What is needed is to understand the substance of the arguments - what artistic positions were the different painters defending. But that's outside my five minute intro.

end

On the different points of view of directly experienced and narrative

I think a lot of people laughed when in the '70's when Sidney Tillim said at the Alliance that there was a Hegelian necessity that representational art would turn to narrative or History painting in the grand manner, but it had some truth; It was an impulse that kept showing up - started in the late '60's with Al Leslie's Killing of Frank O'Hara and also with Milet Andrejevic and of course Tillim himself.  The meaningful narrative idea reached Lennart Anderson, Georges, Gabriel Lalderman and others soon after.
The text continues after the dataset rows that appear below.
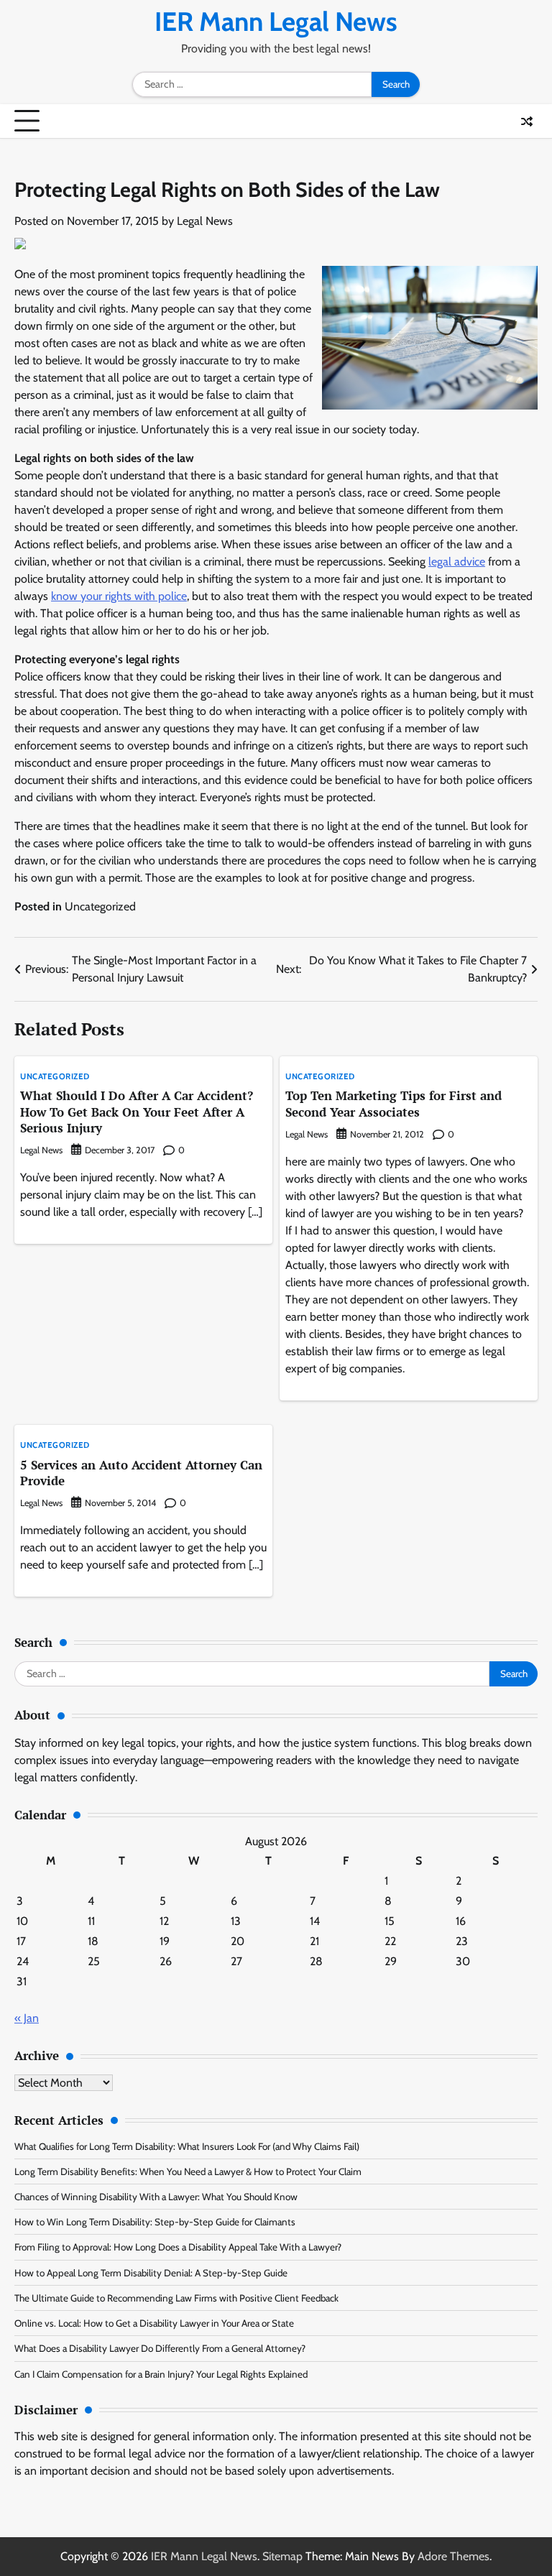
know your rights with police (119, 596)
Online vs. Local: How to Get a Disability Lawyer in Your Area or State (154, 2323)
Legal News (205, 221)
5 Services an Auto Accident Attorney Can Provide (141, 1472)
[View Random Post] (527, 121)
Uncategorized (100, 906)
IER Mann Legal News (276, 21)
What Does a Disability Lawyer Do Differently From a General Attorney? (159, 2348)
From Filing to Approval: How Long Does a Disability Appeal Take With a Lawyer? (177, 2247)
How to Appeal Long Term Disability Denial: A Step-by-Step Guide (151, 2273)
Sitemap (282, 2556)
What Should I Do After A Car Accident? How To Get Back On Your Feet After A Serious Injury (136, 1111)
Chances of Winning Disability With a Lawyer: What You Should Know (156, 2196)
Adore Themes (453, 2556)
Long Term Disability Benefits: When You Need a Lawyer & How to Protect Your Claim (188, 2171)
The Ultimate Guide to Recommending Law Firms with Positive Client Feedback (176, 2298)
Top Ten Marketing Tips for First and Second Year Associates (393, 1103)
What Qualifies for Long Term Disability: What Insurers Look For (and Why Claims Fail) (186, 2146)
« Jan (26, 2018)
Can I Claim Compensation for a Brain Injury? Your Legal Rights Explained (161, 2374)
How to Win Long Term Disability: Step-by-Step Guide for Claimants (154, 2222)
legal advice (456, 561)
The coming together and the argument did a lot for us. This opposition of the narrative, constructed image (the history painting direction) with the directly experienced, from-life mode was the problem we had to confront. Many of us continued to develop throughout our careers by exploring the possibilities of narration while keeping the link with the real perceived world;  Laderman for instance started painting still lives and landscapes that had no figures in them and were done directly from the motif and then introduced  posed figures expressing narrative in the '80's which were a little academic and static then in his late realized narratives where he used models but could distort them and give them motion. He is someone who used the Alliance dialogue to his benefit. He started with a directly experienced representation of the world and expanded and developed using Leslie's and Tillim's ideas of narrative and Georges' ideas of movement and painting mechanics.

And Georges disparaged still lives and later still lives became a great subject for him - a direction opposite  than Laderman’s; one going from directly experienced to narrative the other going from narrative to directly experienced.
 
* * *

Compare  Club to Alliance

Club: members only with monthly dues.   Alliance: room donated by a non profit cultural institution

Club: non members may only enter as guest    Alliance: anyone can enter by paying nominal fee

Club: Policy of no students or architects     Alliance: stated purpose to be for representational artists but no one barred

Club: Wide spectrum of styles (with ab. ex. largest contingent)    Alliance: Representational painters and sculptors mostly

Club: More of a cohesive club with varied functions ( dances, drinking parties and non art lectures)   Alliance: less social programs; everyone went to a bar after.